■ TO DO
Starting at the line that contains "AVOCADO Shipping (978, 1274)", transcribe each line exactly through the last line of the data. Include nothing else.

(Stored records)
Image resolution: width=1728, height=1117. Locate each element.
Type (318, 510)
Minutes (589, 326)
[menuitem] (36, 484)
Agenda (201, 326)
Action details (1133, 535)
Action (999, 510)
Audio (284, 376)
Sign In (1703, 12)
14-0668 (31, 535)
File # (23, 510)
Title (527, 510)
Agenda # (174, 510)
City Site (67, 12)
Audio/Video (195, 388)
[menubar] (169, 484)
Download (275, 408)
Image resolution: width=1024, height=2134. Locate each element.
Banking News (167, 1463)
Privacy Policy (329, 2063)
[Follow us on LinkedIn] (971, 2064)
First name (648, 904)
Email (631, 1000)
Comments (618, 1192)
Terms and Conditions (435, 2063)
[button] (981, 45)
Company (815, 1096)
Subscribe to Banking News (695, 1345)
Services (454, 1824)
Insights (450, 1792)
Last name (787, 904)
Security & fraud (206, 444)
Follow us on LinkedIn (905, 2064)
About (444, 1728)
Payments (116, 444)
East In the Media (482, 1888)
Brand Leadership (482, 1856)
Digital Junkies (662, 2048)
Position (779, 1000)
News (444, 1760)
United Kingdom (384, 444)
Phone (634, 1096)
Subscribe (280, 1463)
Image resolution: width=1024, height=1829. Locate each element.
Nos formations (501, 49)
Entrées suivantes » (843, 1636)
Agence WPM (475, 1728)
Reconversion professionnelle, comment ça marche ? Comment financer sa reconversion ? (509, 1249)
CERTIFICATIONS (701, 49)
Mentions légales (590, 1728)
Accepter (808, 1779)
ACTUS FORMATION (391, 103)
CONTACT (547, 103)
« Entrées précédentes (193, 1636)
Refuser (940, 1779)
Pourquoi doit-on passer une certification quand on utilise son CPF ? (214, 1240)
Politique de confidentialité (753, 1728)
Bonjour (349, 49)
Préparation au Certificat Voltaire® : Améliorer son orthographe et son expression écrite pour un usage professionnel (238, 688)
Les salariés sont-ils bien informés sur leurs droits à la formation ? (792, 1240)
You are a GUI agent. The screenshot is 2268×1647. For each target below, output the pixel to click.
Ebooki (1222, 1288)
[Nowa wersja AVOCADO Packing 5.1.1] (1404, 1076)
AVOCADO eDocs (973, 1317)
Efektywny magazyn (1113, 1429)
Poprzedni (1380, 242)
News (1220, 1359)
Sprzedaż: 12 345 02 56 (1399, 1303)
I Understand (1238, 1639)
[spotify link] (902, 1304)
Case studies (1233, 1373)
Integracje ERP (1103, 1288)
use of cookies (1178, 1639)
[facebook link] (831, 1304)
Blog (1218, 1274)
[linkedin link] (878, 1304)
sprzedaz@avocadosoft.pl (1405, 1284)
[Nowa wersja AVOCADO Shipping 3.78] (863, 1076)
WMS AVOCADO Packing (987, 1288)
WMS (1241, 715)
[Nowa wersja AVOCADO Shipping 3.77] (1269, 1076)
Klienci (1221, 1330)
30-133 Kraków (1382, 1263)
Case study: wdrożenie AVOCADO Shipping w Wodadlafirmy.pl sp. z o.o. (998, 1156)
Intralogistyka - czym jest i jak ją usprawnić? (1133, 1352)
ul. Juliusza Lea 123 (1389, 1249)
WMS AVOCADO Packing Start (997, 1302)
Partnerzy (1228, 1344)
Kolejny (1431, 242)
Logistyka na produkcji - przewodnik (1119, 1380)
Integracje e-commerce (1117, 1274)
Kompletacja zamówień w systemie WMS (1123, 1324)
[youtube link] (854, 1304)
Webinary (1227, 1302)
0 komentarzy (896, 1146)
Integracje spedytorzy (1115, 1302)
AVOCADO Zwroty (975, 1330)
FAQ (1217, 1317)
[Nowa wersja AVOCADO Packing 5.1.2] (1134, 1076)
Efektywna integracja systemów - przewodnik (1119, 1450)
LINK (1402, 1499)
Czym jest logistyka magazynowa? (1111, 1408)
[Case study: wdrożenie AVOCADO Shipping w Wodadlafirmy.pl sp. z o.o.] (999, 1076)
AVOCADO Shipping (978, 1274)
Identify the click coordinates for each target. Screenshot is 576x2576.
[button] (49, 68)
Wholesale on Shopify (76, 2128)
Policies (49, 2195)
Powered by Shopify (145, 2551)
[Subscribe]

■ OUTPUT BELOW
AVOCADO Shipping (978, 1274)
Identify the click coordinates for each target. Screenshot is 576x2576.
[button] (49, 68)
Wholesale on Shopify (76, 2128)
Policies (49, 2195)
Powered by Shopify (145, 2551)
[Subscribe]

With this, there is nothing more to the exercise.